Riya’ Bisa Masuk Dalam Kesunyian

رُبَّمَا دَخَلَ الرِّيَاءُ عَلَيْكَ مِنْ حَيْثُ لَا يَنْظُرُ الْخَلْقُ اِلَيْكَ

Ada kemungkinan riya’ itu masuk ke dalam amal perbuatanmu dari arah yang tidak ada orang yang melihat kepadamu.

 

BERAMAL di muka orang lain agar amal itu dilihat orang adalah riya’ yang jelas. Untuk mengetahuinya tidak perlu memakai alamat atau tanda. Beramal sendirian, ketika tidak ada orang yang melihat, riya’-nya samar dan tidak terang. Tidak bisa diketahui kecuali dengan tanda-tanda dan alamatnya.

Tanda-tanda bahwa orang itu riya’ ialah orang itu beramal di tempat yang tidak diketahui orang lain akan tetapi dalam hati dia ingin mendapat pujian, kehormatan, keistimewaan ataupun karamah. Kalau ia punya hajat maka ia ingin orang lain cepat memenuhi kebutuhannya itu. Bahkan, kalau ada seseorang yang tidak menghormatinya, tidak melaksanakan kebutuhannya, maka ia mengharap orang itu ditimpa bencana dari Allah, terkena kualat dirinya. Semua ini adalah tanda riya’ yang samar yang penyembuhannya lebih sulit dari yang sebelumnya.

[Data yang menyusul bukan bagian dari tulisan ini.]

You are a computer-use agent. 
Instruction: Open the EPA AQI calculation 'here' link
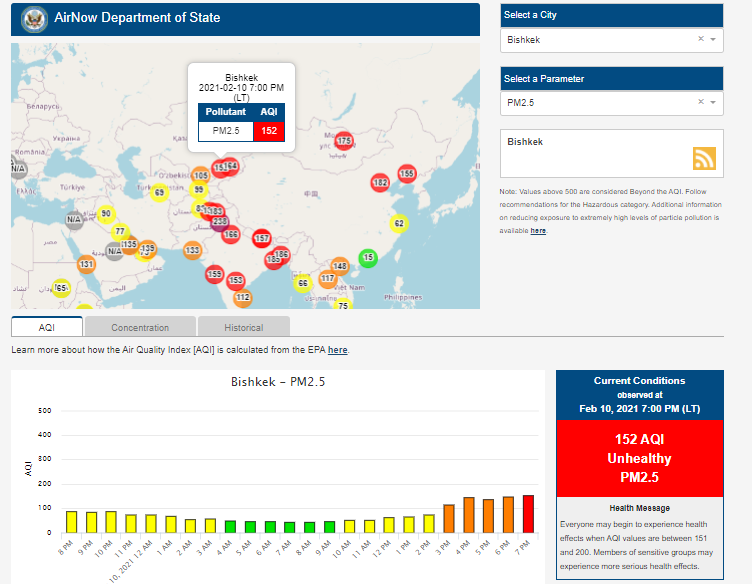pos(338,350)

Di dalam hadits disebutkan bahwa riya’ seperti ini disebut dengan syirik khafi yang lebih samar dari jalannya semut yang hitam di atas batu yang hitam di tengah kegelapan malam.

Diriwayatkan dari Ali bin Abi Thalib radhiyallahu anhu, ia berkata: “Sesungguhnya pada hari kiamat Allah berkata kepada Fuqara (orang yang mengaku sufi), “Tidakkah kalau kamu beli barang diberi harga murah? Bukankah ketika kamu berjalan orang-orang mengucapkan salam lebih dahulu kepadamu? Tidakkah kalau kamu berhajat sesuatu, hajatmu dipenuhi oleh orang? -Dalam hadits lain disebutkan bahwa Allah berkata kepada mereka- “Tidak ada pahala untukmu, sebab semuanya sudah kamu terima di masa hidupmu.”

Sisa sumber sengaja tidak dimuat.